This parser works for all the variations that I have in my My Clippings.txt
file as of now.
This project started as a replacement for https://github.com/icyflame/excerpts_bot in Golang. I
rewrote the logic to parse the My Clippings.txt
file inside a Kindle, rather than using the CSV
file containing highlights which can be emailed to onself. I recently started using Calibre and
keeping the My Clippings.txt
file in sync is far easier.
Some additional advantages include the fact that I can now export clippings from books that I have not completed reading yet (such as collection of multiple novels from a single author, out of which I have completed reading only one novel), from books that are in the open domain and were not bought from the Amazon store, and from articles which were converted to Epub and imported into my Kindle using Calibre.

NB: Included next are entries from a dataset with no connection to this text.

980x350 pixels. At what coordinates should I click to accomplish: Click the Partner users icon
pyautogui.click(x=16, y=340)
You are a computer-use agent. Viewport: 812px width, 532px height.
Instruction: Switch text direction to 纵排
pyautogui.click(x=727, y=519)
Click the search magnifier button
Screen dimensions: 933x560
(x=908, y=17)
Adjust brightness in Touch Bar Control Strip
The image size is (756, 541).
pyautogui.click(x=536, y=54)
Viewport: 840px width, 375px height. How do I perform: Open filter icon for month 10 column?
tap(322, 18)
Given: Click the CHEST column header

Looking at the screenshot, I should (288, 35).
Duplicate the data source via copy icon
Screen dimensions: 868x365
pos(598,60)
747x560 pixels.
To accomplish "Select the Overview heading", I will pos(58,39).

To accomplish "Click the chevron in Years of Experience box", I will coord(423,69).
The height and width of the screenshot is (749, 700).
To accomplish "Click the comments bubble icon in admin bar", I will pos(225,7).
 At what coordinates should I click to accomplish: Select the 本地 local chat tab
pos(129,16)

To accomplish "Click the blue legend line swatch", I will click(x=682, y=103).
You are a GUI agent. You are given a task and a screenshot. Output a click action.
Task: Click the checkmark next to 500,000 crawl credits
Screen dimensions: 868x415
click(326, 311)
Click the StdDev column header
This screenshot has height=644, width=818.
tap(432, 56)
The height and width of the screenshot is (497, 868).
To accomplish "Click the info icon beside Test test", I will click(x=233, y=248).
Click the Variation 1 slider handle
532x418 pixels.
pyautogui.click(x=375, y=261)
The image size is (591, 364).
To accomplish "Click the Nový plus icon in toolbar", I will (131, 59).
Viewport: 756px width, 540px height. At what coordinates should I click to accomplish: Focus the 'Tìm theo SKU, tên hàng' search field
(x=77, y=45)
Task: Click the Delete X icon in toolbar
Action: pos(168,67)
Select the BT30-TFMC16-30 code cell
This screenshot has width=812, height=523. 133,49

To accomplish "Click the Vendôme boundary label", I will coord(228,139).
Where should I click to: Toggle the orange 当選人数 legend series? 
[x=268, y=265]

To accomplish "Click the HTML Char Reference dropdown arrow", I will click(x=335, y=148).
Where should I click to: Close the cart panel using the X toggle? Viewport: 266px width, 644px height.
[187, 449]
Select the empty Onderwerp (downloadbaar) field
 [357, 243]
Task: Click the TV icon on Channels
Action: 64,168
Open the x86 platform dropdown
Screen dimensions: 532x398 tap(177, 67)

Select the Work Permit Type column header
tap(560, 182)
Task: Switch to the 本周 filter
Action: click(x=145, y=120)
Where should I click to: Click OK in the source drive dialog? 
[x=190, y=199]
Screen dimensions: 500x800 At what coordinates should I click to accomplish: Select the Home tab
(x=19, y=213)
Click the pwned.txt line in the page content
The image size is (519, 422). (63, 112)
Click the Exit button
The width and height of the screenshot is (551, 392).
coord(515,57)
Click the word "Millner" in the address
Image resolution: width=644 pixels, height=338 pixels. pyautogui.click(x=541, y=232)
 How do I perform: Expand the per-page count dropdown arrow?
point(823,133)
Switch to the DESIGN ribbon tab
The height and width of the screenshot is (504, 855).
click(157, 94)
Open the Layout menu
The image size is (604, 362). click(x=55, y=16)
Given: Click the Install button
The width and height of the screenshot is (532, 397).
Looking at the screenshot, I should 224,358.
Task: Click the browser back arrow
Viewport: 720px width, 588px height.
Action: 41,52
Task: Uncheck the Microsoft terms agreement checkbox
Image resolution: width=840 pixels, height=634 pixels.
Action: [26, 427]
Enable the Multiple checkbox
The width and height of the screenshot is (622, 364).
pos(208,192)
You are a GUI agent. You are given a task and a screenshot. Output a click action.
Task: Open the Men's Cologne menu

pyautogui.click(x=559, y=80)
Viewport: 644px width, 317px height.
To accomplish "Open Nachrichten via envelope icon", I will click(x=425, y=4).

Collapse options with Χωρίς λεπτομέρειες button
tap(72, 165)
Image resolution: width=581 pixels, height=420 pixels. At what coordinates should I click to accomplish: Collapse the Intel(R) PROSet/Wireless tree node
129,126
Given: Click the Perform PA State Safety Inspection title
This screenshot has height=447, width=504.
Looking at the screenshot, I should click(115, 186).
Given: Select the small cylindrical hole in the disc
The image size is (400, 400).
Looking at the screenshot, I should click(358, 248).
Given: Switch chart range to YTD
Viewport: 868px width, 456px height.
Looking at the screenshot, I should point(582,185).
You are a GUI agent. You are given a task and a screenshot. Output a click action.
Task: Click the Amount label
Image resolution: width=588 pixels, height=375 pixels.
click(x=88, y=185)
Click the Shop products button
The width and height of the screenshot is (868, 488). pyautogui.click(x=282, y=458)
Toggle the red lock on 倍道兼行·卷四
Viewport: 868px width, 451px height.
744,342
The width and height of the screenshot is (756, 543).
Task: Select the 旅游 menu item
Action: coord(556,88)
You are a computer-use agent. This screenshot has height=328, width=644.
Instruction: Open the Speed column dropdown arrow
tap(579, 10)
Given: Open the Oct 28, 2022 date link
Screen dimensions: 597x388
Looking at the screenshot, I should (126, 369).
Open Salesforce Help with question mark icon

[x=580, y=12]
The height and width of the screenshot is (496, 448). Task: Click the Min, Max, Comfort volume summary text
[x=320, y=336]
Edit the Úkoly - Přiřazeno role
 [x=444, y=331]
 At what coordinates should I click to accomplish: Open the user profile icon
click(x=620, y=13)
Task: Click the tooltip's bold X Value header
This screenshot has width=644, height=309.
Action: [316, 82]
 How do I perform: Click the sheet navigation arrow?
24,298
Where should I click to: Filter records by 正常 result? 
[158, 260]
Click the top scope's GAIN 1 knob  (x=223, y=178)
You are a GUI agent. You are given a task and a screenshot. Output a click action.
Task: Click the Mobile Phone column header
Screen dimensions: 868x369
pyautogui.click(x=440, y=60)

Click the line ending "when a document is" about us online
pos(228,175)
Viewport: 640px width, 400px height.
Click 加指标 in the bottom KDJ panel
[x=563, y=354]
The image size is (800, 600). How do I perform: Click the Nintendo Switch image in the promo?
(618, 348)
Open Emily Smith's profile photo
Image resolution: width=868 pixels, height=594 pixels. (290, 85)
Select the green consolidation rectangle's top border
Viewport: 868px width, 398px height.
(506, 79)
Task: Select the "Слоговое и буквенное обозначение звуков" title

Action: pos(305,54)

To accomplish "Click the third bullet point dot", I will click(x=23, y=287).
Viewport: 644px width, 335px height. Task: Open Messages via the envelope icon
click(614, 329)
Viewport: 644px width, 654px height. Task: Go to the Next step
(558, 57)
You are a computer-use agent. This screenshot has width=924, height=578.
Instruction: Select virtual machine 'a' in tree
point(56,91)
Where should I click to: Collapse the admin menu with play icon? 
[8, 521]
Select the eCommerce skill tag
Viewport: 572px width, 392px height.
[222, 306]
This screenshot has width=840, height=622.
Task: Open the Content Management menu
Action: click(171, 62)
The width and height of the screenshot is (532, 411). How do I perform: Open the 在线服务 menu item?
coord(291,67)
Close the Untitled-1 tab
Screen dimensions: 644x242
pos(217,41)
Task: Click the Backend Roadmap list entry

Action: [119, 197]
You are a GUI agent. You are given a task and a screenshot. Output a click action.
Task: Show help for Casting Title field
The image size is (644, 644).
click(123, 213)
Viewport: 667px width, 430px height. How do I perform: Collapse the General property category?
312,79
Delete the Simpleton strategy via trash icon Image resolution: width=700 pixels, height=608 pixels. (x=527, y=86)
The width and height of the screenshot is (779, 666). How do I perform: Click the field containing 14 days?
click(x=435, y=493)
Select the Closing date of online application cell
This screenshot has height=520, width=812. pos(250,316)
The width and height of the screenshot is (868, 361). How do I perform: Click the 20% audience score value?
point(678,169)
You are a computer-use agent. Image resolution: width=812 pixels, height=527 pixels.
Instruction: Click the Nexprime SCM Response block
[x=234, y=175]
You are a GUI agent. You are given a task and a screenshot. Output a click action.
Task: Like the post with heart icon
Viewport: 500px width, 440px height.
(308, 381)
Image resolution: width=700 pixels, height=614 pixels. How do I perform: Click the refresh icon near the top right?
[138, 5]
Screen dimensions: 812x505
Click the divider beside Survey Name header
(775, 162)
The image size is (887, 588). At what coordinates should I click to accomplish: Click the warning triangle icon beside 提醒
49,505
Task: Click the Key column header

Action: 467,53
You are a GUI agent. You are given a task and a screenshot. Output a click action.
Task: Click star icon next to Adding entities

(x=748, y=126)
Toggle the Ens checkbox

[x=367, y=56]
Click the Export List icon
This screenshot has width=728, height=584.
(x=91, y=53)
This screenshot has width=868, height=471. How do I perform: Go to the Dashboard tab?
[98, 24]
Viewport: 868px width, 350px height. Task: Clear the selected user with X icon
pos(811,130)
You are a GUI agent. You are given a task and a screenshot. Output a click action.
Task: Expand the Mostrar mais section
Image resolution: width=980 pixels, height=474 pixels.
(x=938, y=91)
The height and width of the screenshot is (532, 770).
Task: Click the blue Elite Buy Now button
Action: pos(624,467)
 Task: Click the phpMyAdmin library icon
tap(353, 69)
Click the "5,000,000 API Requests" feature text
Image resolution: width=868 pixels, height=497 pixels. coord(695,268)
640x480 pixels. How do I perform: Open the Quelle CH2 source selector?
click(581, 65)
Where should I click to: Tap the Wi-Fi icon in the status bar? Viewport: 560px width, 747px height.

After converting the clippings text file to YAML, I found many more opportunities for using it such as generating summaries based on my notes, seeing the best quotes in a book, generating a list of references for future reading, and so on.
Verification:
# Find the number of clippings inside a My Clippings.txt file
# Exclude bookmarks
$ rg -c -- 'ブックマーク' ~/notes/kindle-clippings/My\ Clippings.txt
1
$ rg -c -- '- Your Bookmark' ~/notes/kindle-clippings/My\ Clippings.txt
59
$ rg -c -- '={10}' ~/notes/kindle-clippings/My\ Clippings.txt
8233
$ echo $((8233-59-1))
8173
# Use the parser to extract the clippings to a YAML file
$ go run kindle-my-clippings-parser.go -input-file-path ~/notes/kindle-clippings/My\ Clippings.txt
Read 8172 clippings from file%
$ rg -c -- '- source' parsed-clippings.yaml
8172
# Off by 1, good enough!
This project is a set of useful libraries for parsing which are present inside the internal/
folder, and a set of commands which use these libraries inside the cmd/
folder. It follows the
usual structure of Golang projects and works well with gopls
.
All the commands in this project can be built using the following oneliner:
$ ls -1 cmd | while read p; do rm -f $p; go build -v -o $p ./cmd/$p/; done
$ ./parse -help
Usage of ./parse:
-input-file-path string
Input file. Supports the My Clippings.txt file from any Kindle
-output-file-path string
Output file. Output will be written in the YAML format.
-remove-clipping-limit
Remove clippings which indicate that the clipping text was not saved to the text file
-remove-duplicates
Remove duplicate clippings of type Highlight from the generated YAML file
-verbose
Enable verbose logging
This command is the primary command that I use to convert a text file containing clippings into a YAML file containing all types of clippings. Two flags are worth mentioning.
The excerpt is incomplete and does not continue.